The Allen Institute for AI (AI2) has announced the release of Tülu 3, a state-of-the-art family of instruction-following models designed to set a new benchmark in AI capabilities. This release includes state-of-the-art features, methodologies, and tools, providing researchers and developers with a comprehensive, open-source solution. With Tülu 3, AI2 has successfully addressed a broad range of tasks, from conversational AI to complex problem-solving domains such as mathematics, reasoning, and evaluation.
Tülu 3 is a model family prioritizing transparency, openness, and state-of-the-art performance.
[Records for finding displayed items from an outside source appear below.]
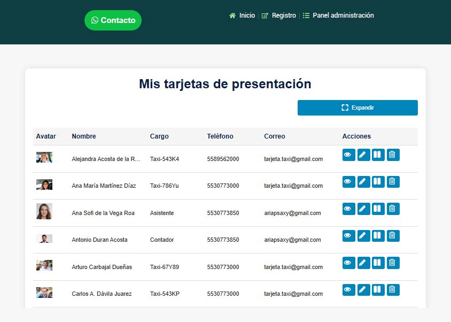The image size is (451, 322).
Task: Click the email of Ana Sofi de la Vega Roa
Action: (292, 213)
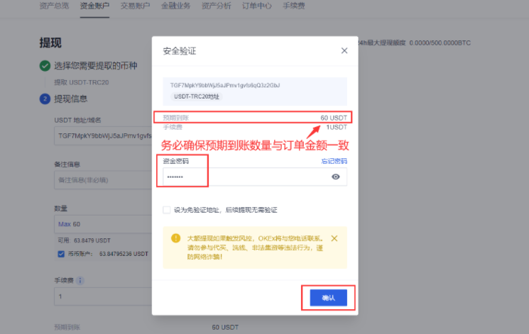Viewport: 529px width, 334px height.
Task: Open the 手续费 tab in navigation
Action: click(x=295, y=5)
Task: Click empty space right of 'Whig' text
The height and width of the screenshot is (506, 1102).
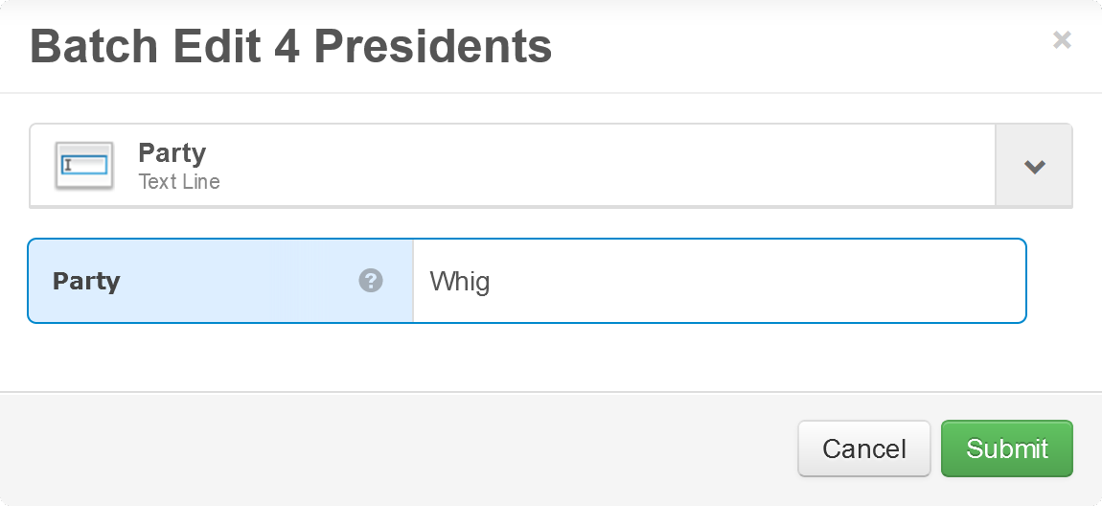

The models are based on Meta’s Llama 3.1 framework and have been fine-tuned on an extensive dataset mix comprising publicly available, synthetic, and human-created data. This approach ensures that Tülu 3 achieves excellence across diverse tasks, including specialized domains like MATH, GSM8K, and IFEval while maintaining strong capabilities in general-purpose chat and reasoning tasks.
The Tülu 3 family consists of two primary model sizes:
These models have been fine-tuned using Sequential Fine-Tuning (SFT) and Direct Preference Optimization (DPO) techniques, followed by Reinforcement Learning with Value Regularization (RLVR) for the final iterations. This multi-stage training pipeline has resulted in models that excel in accuracy and adaptability, making them suitable for various applications.
Performance Metrics
Tülu 3 models have demonstrated remarkable performance across multiple benchmark evaluations. In tasks such as MMLU (0-shot Chain of Thought), GSM8K (8-shot Chain of Thought), and HumanEval, Tülu 3 models consistently outperform competitors like Qwen 2.5, Magpie, and Ministral. For example, the Tülu 3 8B model achieved a GSM8K score of 87.6, while the 70B variant scored an impressive 93.5. Similarly, in HumanEval tasks, the models demonstrated a strong pass@10 rate, with the 70B model reaching 92.4%. One notable highlight is the models’ exceptional performance in safety tasks. Tülu 3 8B and 70B models scored 85.5 and 88.3 in a six-task safety evaluation, respectively, showcasing their reliability in handling sensitive and complex queries. These metrics underscore Tülu 3’s ability to balance precision, creativity, and safety, a combination critical for modern AI applications.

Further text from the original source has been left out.